▸ **Stated exercise 1**: Can you set down the part of the blog post on Jon Alter and Bill Gates from "Jon Alter Kneels" up to and including "them without interruption.", word for word?
▸ **Stated exercise 2**: Would you take the blog post on Jon Alter and Bill Gates further, starting right after its final sentence?

[START Text provided]

"A child's learning is the function more of the characteristics of his classmates than those of the teacher." James Coleman, 1972

Saturday, December 04, 2010

Jon Alter Kneels Again to "Micro-hard Hombre," Bill Gates

Tom Friedman and Jonathan Alter have a couple of things in common besides their principle concern for having others listen to them without interruption.

Both share an abiding faith in technocracy to solve the problems that technology creates, and both embrace a blithely-oppressive brand of self-consuming and human-gobbling capitalism that places Man squarely under the unholy, heavy Thumb of the Market's invisible Hand.  Their shared religion often brings them together to sit at the feet of high priest, Bill Gates, with their notepads at the ready to receive the Word on any number of problems, real or manufactured, that Gates pretends to know something about, while the millionaires at Microsoft scurry around developing the product lines to make Bill's wise solutions realizable in ways that increase market share

Gates had turned his eye toward the half-trillion dollars that Americans spend on education long before Rupert Murdoch hired the hapless Joel Klein to advise News Corporation on how to get in on the ed bonanza.  In fact, Gates's recent enthusiasms for hand-held data phasers led, I would guess, to Murdoch's ridiculously-overpriced purchase of Wireless Generation, the company that had NYC Schools as a client during Klein's lucrative tenure.  We must wonder how long it will take Microsoft to gobble up Wireless Generation if their ridiculous gadget can be made indispensable by the ed marketeers.

[END Text provided]
[START Data entries]

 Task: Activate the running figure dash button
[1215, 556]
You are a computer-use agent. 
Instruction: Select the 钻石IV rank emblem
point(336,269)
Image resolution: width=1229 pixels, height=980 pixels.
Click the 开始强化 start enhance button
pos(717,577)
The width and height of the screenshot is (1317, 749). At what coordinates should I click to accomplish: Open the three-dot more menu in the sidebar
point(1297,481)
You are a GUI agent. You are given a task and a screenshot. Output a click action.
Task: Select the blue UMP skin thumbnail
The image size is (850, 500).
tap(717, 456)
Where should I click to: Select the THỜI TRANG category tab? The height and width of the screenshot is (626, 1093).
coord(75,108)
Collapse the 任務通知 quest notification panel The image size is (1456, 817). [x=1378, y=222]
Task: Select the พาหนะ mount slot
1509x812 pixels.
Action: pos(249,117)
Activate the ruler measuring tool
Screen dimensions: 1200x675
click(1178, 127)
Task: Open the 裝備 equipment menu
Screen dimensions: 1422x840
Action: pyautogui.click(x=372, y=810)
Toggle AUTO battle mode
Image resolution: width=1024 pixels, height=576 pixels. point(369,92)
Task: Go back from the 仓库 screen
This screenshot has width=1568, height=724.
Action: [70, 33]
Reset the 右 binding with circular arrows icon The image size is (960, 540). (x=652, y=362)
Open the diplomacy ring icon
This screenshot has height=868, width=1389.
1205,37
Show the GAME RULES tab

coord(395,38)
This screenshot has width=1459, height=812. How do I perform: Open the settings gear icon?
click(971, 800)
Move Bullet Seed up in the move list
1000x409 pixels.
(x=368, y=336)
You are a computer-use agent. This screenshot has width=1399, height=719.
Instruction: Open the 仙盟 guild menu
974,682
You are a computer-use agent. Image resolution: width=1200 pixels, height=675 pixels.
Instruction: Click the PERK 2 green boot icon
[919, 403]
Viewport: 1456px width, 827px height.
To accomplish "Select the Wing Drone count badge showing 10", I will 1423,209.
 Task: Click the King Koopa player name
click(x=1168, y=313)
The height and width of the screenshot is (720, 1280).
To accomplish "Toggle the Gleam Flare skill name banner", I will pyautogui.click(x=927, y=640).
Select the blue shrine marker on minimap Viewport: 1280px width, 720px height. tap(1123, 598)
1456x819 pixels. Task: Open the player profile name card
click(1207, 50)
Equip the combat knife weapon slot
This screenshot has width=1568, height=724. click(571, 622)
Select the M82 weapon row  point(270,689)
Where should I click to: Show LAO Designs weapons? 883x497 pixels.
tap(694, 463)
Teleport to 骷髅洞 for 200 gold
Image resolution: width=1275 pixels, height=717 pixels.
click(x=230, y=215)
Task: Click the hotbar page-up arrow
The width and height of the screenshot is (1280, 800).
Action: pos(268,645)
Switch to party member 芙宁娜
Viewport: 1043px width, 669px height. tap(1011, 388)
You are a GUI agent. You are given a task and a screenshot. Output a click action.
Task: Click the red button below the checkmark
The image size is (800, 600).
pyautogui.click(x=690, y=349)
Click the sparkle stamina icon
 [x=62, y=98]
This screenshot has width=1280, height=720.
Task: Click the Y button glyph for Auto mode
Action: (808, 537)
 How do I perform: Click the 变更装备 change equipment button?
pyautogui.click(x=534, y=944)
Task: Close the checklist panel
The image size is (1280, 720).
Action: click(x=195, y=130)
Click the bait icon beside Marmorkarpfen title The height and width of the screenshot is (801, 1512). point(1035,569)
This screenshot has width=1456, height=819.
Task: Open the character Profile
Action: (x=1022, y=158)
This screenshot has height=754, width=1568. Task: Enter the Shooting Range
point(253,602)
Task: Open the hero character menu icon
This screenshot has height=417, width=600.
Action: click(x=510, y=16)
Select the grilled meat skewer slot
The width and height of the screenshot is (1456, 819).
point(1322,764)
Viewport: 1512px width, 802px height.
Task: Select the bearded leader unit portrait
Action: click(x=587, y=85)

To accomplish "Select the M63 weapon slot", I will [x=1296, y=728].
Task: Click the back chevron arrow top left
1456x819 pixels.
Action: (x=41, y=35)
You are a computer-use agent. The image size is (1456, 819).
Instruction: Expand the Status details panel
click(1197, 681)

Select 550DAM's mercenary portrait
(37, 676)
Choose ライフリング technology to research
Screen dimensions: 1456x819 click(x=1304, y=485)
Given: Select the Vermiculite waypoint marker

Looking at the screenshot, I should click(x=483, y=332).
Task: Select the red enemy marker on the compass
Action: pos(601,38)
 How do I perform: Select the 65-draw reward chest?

[END Data entries]

▸ **Written answer 1**:
Jon Alter Kneels Again to "Micro-hard Hombre," Bill Gates

Tom Friedman and Jonathan Alter have a couple of things in common besides their principle concern for having others listen to them without interruption.

▸ **Written answer 2**:
So combine Alter's worship of Gates with his schoolyard bully's attitude toward public education, and you have a very valuable propaganda weapon that Team Oligarch uses on a regular basis to soften up the ground ahead of new corporate ed campaigns.  Alter delivers in his most recent piece in the bankrupt Newsweek rag, with so many malicious distortions and sucker punches that it will take more than a single post to sort them out.  The first one comes in the lead paragraph as a familiar form of fearplay that predictably precedes the outright assault.  Ladies and gentlemen, the education crisis redux, once more, again:
Bill Gates is raising his arm, bent at the elbow, in the direction of the ceiling. The point he’s making is so important that he wants me and the pair of Gates Foundation staffers sitting in the hotel conference room in Louisville, Ky., to recognize the space between this thought and every lower-ranking argument. “If there’s one thing that can be done for the country, one thing,” Gates says, his normally modulated voice rising, “improving education rises so far above everything else!” He doesn’t say what the “else” is—deficit reduction? containing Iran? free trade?—but they’re way down toward the floor compared with the arm above that multibillion-dollar head. With the U.S. tumbling since 1995 from second in the world to 16th in college-graduation rates and to 24th place in math (for 15-year-olds), it was hard to argue the point. Our economic destiny is at stake.
Let's look at some facts before we go any further, rather than taking seriously Alter's distortions and lies that he uses to create the illusion of a disaster and, thus, making the Gates plan inevitable and urgently needed.  First off, a good reporter goes beyond Wikipedia to get his facts.  The U. S. is, in fact, 12th and not 16th in college graduation rates when compared with other developed nations.  And rather than "tumbling" down to the 12th spot, other countries, rather, have moved up faster percentage-wise in comparison to the U. S.  Finland, for instance, more than doubled the percentage of its population with bachelors' degrees from 1995 to 2007 (from 20% to 46%), while the U. S. moved up a single point from 33% to 34%.  We must wonder how much Finland's K12 reforms have contributed to this surge in college completion.  Perhaps there is some legitimacy to reforms built on rich curriculums with supportive and challenging schools for all, high-status professional teaching, and the elimination high-stakes standardized testing.

Even with eleven other countries leading the U. S. in percentages of college grads, this kind of statistic is highly misleading, as Bracey pointed out many times.  Finland's population is about 5.3 million souls, while the U. S. population exceeds 310 million.  When extrapolated from the entire population, Finland's 46 percent would represent about 2.4 million folks with degrees, whereas the U. S.'s 34 percent would represent 105 million individuals with degrees.  End of emergency, crisis, disaster, etc.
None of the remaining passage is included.